2. The method of claim 1, wherein the detecting comprises: determining if the key is pressed for a first duration of time.
3. The method of claim 1, wherein receiving one or more signals indicative of selection of one or more channels comprises:
displaying information of the one or more channels, wherein the information is based on Service Information table mapping with channel association.
4. The method of claim 1, wherein the volume is applied based on the frequency of each channel.
5. The method of claim 1, wherein another signal of channel selection results in defining volume for every channel.
6. The method of claim 1 further comprising:

detecting another signal indicative of setting volume level of channels; receiving the volume level for the channels; and applying the volume level for the channels.
7. The method of claim 1, wherein the detecting comprises: determining if the key is pressed for a first duration of time.

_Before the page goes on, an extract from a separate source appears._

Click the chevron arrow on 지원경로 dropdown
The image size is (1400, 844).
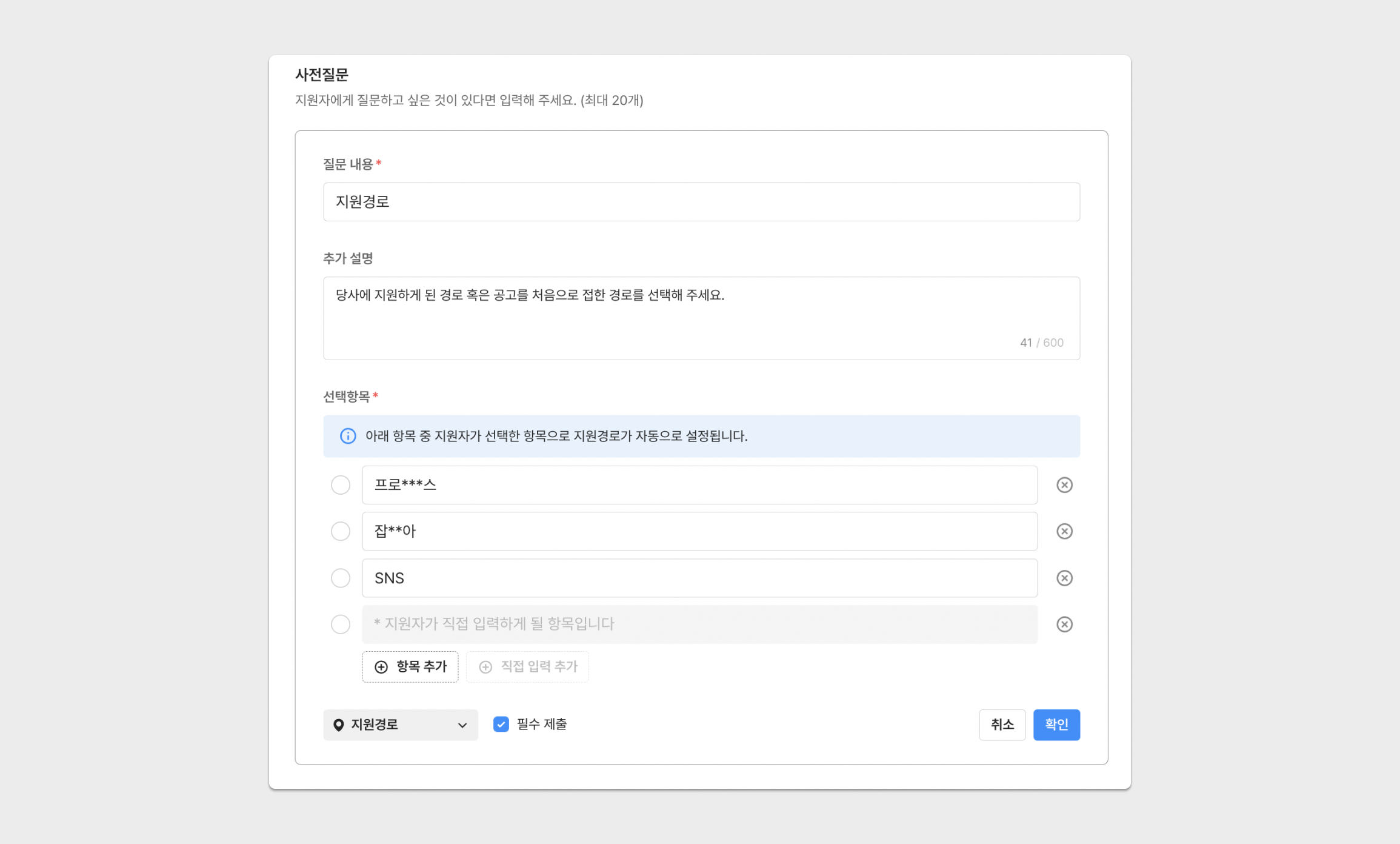(x=462, y=726)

8. An electronic device comprising:
a communication interface for receiving an input from a user and sending data in response to the input;
a memory for storing information of one or more channels; and
a processor responsive to the communication request of the input to
detect a signal indicative of setting volume level of channels selectively without navigating to the channels;
receive one or more signals indicative of selection of one or more channels;
receive volume level for the one or more channels; and
apply the volume level for the one or more channels.
9. A system for defining volume, the system comprising:
an input receiving device;
a communication interface receiving an input from a user and sending data to an electronic device in response to the input;

the electronic device comprising:
a communication interface for receiving the data from the input receiving device and sending data in response to the input;
a memory for storing information of one or more channels; and a processor responsive to the communication request of the input to:
detect a signal indicative of setting volume level of channels selectively without navigating to the channels;
receive one or more signals indicative of selection of one or more channels;
receive volume level for the one or more channels; and
apply the volume level for the one or more channels.
10.The system of claim 7, wherein the processor is responsive to the communication of another input:
detecting another signal indicative of setting volume level of channels; receiving volume level for the channels; and applying the volume level for the channels.